=== Section Start ===

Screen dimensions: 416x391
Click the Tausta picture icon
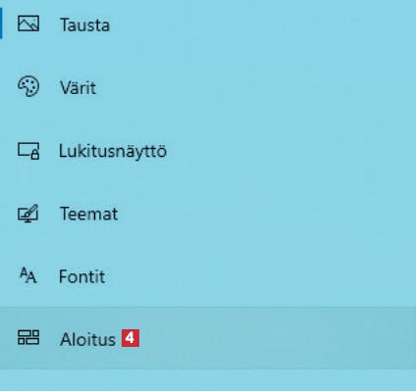tap(28, 24)
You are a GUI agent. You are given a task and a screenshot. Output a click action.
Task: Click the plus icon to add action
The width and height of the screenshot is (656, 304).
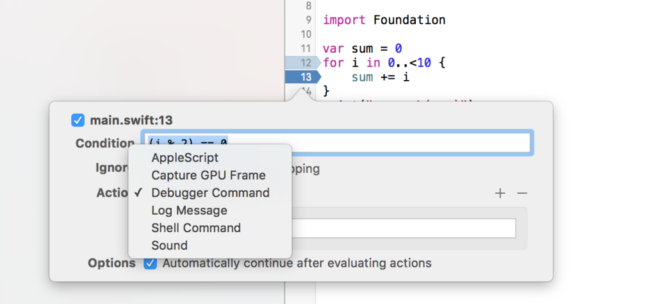500,193

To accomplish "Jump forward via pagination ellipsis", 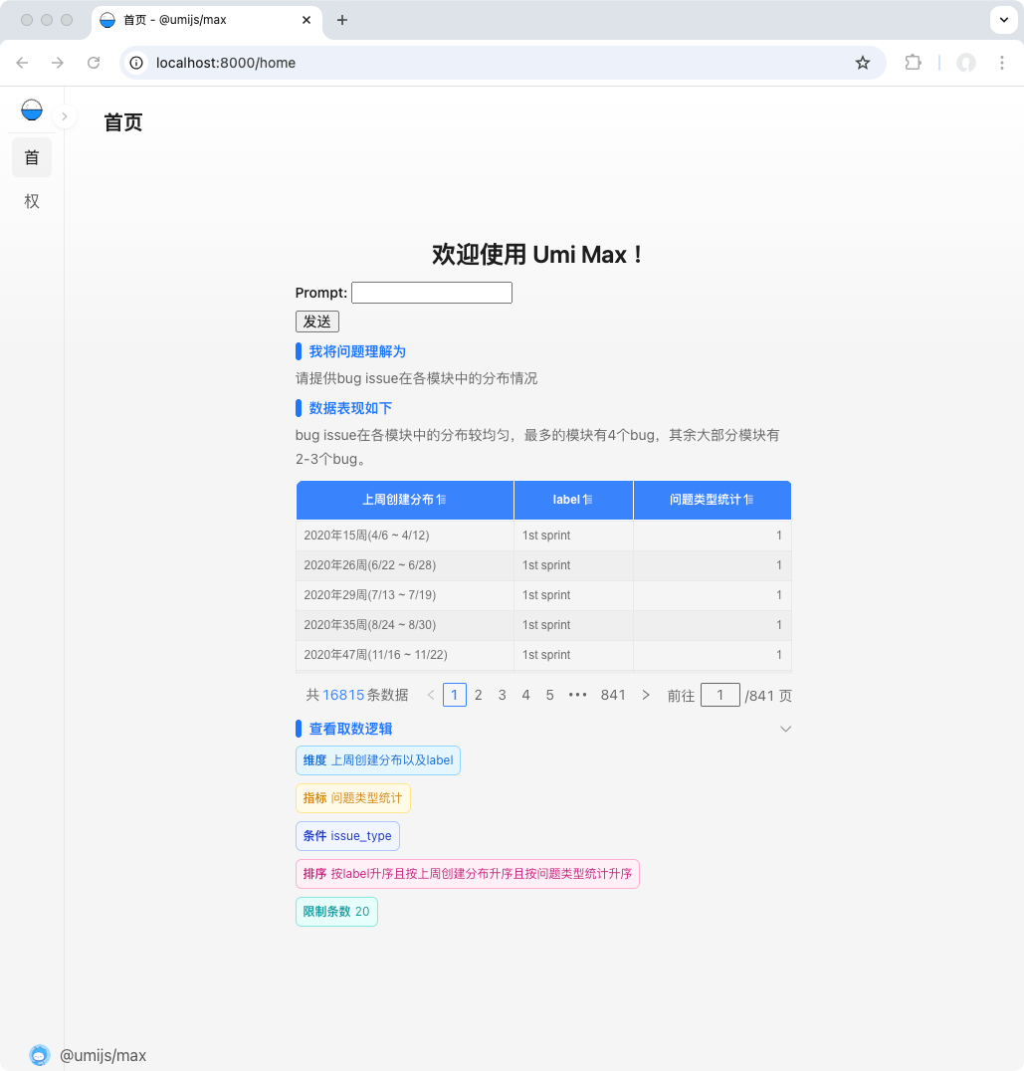I will click(x=577, y=695).
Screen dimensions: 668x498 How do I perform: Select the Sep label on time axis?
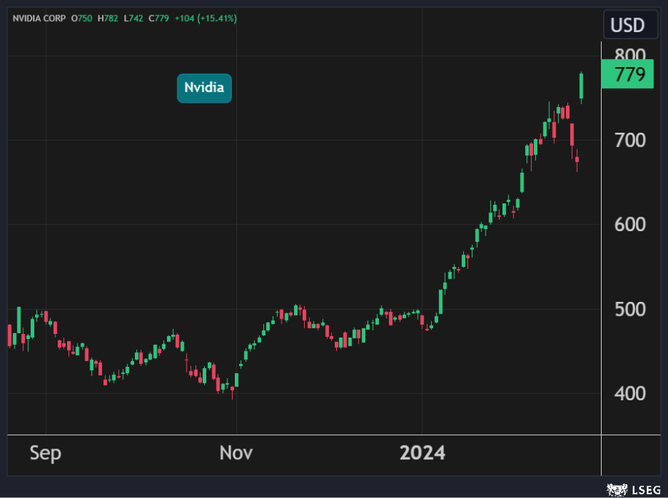[45, 454]
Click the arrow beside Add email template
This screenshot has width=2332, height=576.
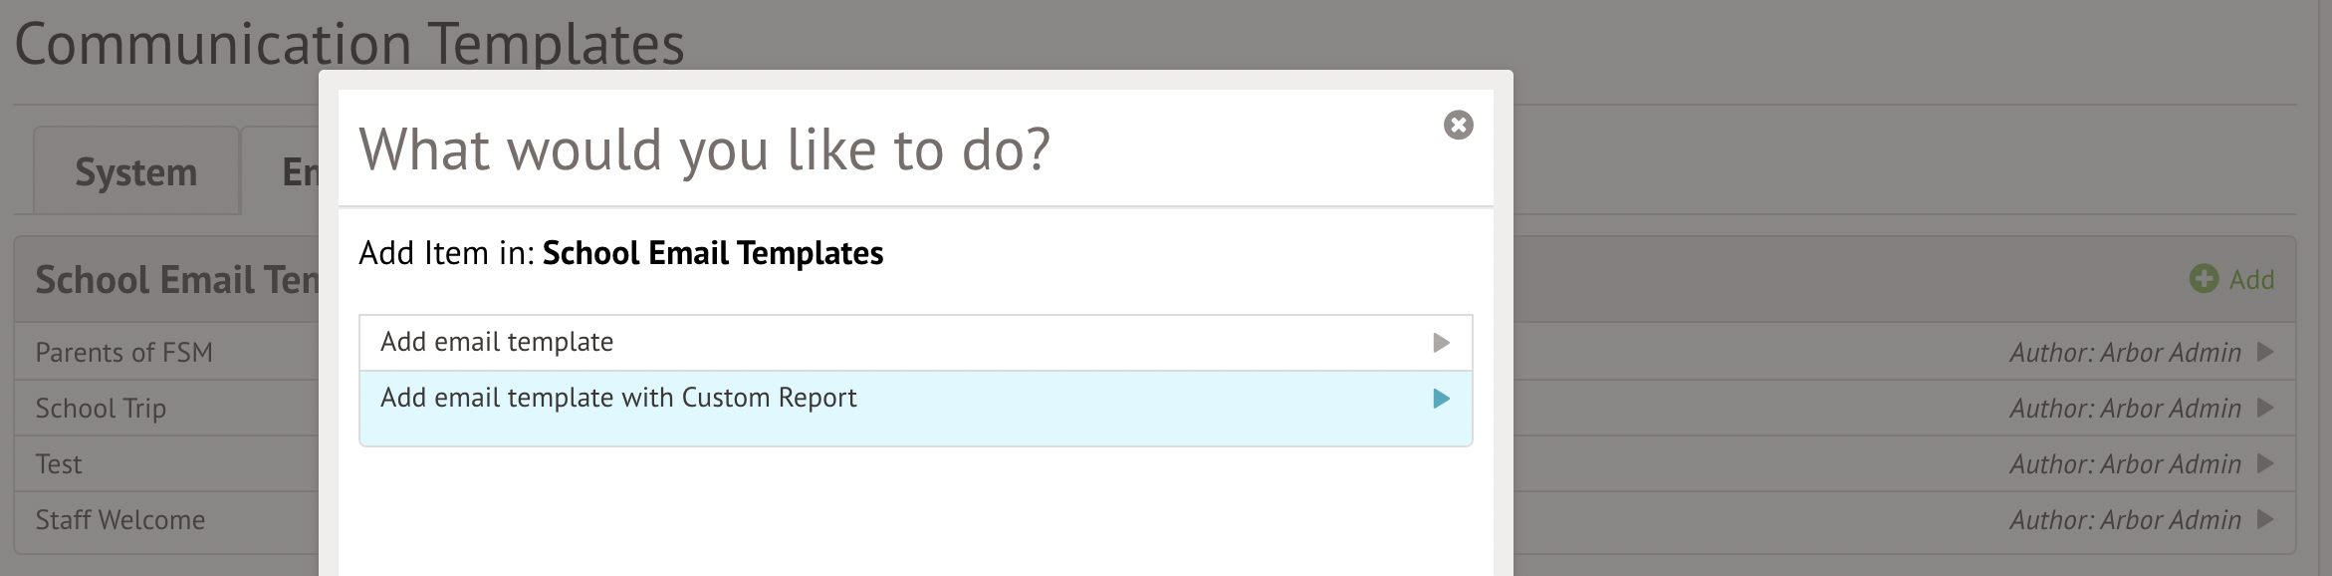[1441, 343]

=== Section End ===

If a line in the listing contains the string "action", count it; then give only the number of such lines.

● **OUTPUT FOR THIS EXERCISE**
2